Check the official UTMB website (utmbmontblanc.com) for the exact number and location of aid stations for current race year, as this details changes. Expect basic support at most stations: water, electrolyte drinks, energy gels/bars, and possibly some real food (potatoes, crackers). Plan 3-5 minutes maximum per aid station stop; longer stops cause muscle stiffness and waste precious cutoff time. Have your crew (if using one) pre-position your backup nutrition and gear at specific aid stations. Don't eat too much at once—take small amounts every 15-20min rather than large meals that upset your stomach at altitude.
How do I manage night running if the OCC extends into darkness?
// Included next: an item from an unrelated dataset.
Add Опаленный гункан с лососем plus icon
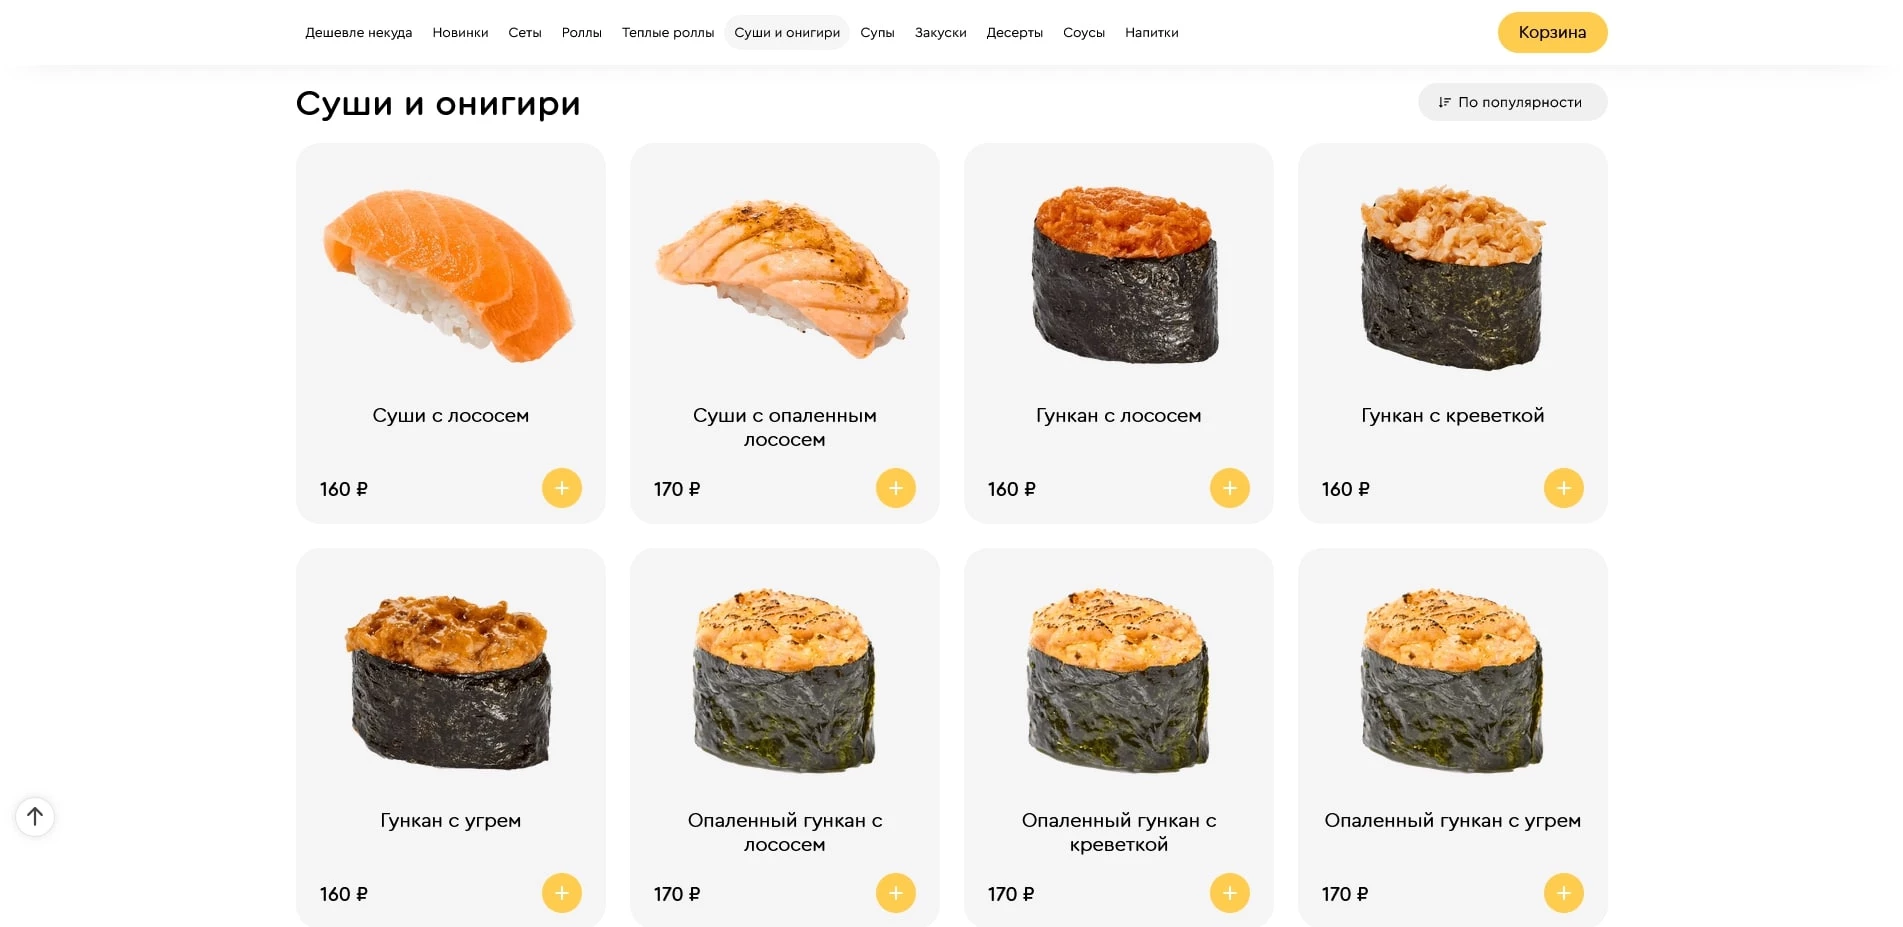Screen dimensions: 1903x927 [x=895, y=893]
With a 14.5-hour cutoff and a late August start around 6-7am, you'll likely finish by 8-9pm with a buffer. However, if you're running closer to cutoff time, prepare for the possibility of twilight or early darkness in the final sections. Carry a lightweight headlamp (Black Diamond Cosmo or similar, under 100g). Practice running with a headlamp during training runs to adjust your depth perception and footing confidence. Night sections feel harder psychologically—rehearse mental strategies during training: focus on small segments (next km only), use a playlist, or run with a training partner. Bright colors and reflective gear aren't critical for an evening finish but are useful as a backup precaution.
What's the best way to train for the OCC while managing injury risk over 12 weeks?
Include 1 full rest day per week (zero running, light walking okay). Limit hard efforts (tempo, hills, intervals) to 2 per week; the remaining runs are Z2 easy or Z3 moderate. Build volume progressively: no more than 10% increase per week. Invest in mobility work: 15min daily of dynamic stretching, foam rolling, and activation exercises. Strengthen hips, glutes, and core with 2-3 sessions per week (single-leg deadlifts, clamshells, planks). Get a gait analysis if you're injury-prone; OCC's technical terrain amplifies biomechanical weaknesses. Listen to your body: a niggle at week 8 that you ignore becomes an injury at week 10. If pain appears, back off that specific movement for 3-5 days, then return gradually. Conservative training beats aggressive training that ends in injury.
How should I prepare mentally for 55km with 3500m elevation gain and a 14.5-hour cutoff?
Mental resilience is 40% of ultra success. Practice segmentation: break the 55km into 5-6 mental segments (km 0-10, km 10-20, etc.) rather than thinking 'I have 55km to go.' Create pre-planned mantras or coping strategies for each segment. Expect a difficult period around km 35-40 when fatigue peaks and the finish feels far away—have a specific mental tool ready (e.g., focus on breathing, count steps, or recall your training achievements). Visualize the course weekly during the final 3 weeks; imagine specific sections and your pacing through them. Run with someone or a pacer if possible; social connection reduces mental load. Consider a sports psychologist if you've struggled with bonking or negative self-talk in previous ultras. Practice self-talk during training: develop phrases that motivate you ('strong legs,' 'smooth footing,' 'I've trained for this') and repeat them under fatigue.